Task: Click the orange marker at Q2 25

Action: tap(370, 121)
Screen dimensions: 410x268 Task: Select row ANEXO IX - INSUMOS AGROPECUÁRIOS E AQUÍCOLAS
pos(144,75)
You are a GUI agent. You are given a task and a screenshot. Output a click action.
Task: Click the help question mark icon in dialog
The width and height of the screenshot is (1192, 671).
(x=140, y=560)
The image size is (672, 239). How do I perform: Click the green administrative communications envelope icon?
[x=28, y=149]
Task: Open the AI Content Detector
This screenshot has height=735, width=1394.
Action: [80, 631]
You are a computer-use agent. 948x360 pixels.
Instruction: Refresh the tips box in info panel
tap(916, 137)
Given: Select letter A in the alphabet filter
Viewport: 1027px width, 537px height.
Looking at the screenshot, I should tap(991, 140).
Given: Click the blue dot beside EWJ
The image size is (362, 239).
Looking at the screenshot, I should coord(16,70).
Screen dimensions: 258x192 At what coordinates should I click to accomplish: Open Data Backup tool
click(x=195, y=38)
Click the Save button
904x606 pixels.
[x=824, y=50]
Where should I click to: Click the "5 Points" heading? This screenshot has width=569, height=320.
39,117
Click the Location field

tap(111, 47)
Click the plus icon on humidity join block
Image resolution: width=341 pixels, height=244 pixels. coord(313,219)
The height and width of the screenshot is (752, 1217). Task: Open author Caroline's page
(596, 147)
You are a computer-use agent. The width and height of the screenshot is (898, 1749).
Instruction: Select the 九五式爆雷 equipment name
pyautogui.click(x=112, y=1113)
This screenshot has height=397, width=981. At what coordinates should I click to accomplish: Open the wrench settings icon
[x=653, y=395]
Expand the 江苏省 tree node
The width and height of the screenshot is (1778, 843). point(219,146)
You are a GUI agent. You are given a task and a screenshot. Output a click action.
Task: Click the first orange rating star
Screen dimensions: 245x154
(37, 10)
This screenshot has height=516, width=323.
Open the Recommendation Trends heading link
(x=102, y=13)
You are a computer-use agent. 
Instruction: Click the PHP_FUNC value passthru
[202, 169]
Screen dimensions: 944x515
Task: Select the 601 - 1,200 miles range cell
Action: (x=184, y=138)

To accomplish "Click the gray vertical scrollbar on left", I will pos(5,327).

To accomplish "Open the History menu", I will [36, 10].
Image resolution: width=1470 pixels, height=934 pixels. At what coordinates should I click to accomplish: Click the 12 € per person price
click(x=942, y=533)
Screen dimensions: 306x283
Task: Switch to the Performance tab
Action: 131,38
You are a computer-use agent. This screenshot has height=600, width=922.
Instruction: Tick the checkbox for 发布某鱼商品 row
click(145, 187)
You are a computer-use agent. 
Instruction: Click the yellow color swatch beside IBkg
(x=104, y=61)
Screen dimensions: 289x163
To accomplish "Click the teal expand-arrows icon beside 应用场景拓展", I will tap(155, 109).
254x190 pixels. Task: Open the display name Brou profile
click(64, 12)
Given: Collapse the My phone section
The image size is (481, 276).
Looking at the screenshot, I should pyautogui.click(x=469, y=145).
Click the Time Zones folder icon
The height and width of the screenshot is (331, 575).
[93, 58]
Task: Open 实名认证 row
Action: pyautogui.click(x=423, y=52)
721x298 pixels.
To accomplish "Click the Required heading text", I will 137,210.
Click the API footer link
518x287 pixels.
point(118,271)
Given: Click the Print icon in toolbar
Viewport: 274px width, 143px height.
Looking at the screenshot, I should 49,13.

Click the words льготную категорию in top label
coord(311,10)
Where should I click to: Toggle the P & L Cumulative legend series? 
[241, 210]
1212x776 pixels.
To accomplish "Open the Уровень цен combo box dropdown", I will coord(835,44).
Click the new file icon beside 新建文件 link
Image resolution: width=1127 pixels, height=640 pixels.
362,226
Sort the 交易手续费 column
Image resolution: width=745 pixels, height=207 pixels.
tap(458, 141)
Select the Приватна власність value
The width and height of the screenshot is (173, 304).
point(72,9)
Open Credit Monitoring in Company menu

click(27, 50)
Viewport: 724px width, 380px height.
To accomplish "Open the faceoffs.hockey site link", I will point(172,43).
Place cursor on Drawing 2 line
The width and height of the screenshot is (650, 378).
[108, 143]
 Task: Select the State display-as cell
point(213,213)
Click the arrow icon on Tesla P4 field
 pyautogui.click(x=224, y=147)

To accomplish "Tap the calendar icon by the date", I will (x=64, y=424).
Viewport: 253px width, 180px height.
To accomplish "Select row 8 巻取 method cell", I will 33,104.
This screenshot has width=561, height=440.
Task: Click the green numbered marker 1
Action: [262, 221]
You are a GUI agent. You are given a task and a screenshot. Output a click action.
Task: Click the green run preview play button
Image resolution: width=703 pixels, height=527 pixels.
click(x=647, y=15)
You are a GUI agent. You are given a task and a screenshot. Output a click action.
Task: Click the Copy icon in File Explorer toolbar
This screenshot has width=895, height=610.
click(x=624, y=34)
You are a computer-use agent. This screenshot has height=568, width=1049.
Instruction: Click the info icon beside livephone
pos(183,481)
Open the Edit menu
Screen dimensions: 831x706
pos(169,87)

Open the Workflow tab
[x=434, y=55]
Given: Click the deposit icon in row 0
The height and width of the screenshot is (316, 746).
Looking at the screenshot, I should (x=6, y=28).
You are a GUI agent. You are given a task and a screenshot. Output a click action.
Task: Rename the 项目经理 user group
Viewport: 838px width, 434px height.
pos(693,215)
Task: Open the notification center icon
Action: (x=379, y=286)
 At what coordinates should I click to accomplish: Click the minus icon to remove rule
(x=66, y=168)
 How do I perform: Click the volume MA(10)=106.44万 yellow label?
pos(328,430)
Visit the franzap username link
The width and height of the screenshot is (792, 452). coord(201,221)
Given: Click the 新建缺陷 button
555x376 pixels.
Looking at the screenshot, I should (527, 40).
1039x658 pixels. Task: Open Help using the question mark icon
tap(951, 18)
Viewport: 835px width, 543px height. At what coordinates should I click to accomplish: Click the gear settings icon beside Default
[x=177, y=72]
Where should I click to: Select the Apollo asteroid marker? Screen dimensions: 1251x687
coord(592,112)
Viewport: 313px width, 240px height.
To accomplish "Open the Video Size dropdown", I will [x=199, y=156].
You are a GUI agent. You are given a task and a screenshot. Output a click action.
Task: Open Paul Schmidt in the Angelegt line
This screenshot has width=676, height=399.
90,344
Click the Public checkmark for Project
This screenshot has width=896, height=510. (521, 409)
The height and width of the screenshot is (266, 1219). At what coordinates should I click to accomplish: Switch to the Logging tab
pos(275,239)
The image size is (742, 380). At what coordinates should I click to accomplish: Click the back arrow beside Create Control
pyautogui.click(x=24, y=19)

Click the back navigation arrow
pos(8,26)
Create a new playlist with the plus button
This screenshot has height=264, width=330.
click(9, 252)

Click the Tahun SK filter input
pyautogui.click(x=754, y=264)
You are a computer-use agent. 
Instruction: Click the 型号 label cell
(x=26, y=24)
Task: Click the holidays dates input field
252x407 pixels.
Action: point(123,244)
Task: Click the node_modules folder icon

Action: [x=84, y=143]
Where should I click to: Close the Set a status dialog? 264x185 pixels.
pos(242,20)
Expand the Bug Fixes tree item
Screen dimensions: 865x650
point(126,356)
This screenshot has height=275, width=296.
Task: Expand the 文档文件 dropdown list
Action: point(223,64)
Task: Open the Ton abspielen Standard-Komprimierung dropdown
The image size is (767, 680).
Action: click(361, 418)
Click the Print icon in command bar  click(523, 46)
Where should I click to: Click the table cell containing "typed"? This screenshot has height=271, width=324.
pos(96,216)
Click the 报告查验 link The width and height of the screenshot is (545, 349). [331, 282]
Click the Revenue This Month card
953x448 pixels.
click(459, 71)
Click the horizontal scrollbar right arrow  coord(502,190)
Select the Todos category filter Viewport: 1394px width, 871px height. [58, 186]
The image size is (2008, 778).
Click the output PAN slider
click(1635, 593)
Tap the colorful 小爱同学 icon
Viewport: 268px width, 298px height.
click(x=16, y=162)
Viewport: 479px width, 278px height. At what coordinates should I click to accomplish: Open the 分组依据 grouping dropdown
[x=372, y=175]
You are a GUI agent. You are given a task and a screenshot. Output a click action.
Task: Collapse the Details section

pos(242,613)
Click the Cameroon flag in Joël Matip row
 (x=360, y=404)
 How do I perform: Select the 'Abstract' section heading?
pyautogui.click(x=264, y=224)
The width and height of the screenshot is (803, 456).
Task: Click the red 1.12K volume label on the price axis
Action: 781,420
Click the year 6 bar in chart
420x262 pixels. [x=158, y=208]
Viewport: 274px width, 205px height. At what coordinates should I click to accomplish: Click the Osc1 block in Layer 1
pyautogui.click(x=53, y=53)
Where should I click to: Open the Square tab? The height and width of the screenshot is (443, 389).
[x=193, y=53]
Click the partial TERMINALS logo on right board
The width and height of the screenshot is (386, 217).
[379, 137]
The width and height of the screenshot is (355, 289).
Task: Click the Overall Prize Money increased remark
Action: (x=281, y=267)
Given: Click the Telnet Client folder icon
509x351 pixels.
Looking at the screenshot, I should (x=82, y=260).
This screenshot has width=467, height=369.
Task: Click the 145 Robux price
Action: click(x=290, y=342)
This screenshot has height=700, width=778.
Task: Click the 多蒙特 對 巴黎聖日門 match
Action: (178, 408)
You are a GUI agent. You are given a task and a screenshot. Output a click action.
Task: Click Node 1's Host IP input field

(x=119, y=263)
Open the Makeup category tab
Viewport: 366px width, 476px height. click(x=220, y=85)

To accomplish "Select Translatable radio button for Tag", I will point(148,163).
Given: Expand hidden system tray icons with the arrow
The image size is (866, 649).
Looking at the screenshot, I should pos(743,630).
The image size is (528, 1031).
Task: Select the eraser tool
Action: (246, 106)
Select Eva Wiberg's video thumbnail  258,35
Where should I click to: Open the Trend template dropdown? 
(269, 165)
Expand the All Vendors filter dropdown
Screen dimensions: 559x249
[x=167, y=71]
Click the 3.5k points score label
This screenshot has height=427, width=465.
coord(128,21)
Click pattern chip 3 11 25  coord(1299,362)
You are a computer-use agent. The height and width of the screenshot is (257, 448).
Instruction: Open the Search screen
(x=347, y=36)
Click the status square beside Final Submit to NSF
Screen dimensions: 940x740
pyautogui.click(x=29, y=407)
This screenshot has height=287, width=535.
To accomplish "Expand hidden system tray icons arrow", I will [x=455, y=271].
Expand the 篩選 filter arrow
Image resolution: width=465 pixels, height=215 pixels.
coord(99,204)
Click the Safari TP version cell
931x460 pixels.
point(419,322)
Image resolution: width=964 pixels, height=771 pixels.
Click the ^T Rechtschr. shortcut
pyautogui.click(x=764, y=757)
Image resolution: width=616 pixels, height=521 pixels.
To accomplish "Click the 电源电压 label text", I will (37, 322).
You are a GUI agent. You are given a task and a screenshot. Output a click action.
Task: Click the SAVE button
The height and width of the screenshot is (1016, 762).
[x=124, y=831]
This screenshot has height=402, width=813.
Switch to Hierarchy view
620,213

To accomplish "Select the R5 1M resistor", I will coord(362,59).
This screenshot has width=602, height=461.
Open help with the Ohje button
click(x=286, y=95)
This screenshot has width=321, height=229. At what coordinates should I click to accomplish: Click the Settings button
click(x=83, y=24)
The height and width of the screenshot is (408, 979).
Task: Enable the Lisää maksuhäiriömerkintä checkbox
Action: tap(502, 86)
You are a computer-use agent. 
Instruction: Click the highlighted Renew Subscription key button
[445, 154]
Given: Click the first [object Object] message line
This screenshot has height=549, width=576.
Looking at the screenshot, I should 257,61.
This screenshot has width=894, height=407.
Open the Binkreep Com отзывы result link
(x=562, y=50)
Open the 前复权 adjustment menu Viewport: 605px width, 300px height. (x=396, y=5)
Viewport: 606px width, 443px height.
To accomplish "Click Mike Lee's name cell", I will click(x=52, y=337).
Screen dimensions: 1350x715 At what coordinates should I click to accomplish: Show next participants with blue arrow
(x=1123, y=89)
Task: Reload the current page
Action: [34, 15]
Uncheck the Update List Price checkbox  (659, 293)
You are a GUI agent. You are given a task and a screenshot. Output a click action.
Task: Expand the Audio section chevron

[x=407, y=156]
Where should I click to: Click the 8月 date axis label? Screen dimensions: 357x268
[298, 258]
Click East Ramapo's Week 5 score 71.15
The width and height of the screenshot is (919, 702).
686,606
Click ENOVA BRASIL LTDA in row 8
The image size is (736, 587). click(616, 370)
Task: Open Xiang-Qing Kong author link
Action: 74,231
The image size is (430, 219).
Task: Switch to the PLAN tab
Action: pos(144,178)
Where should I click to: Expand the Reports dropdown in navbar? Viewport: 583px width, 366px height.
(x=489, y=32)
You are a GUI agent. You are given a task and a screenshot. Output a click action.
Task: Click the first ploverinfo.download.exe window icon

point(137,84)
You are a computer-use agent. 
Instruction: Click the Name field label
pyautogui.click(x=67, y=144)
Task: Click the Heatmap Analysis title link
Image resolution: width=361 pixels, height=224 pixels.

Instructions to follow: Reproduce, exactly as they stand in the data above, the lines from the one that holds "Click the words" to the one that holds "Viewport: 724px width, 380px height.", inclusive.

Your response:
Click the words льготную категорию in top label
coord(311,10)
Where should I click to: Toggle the P & L Cumulative legend series? 
[241, 210]
1212x776 pixels.
To accomplish "Open the Уровень цен combo box dropdown", I will coord(835,44).
Click the new file icon beside 新建文件 link
Image resolution: width=1127 pixels, height=640 pixels.
362,226
Sort the 交易手续费 column
Image resolution: width=745 pixels, height=207 pixels.
tap(458, 141)
Select the Приватна власність value
The width and height of the screenshot is (173, 304).
point(72,9)
Open Credit Monitoring in Company menu

click(27, 50)
Viewport: 724px width, 380px height.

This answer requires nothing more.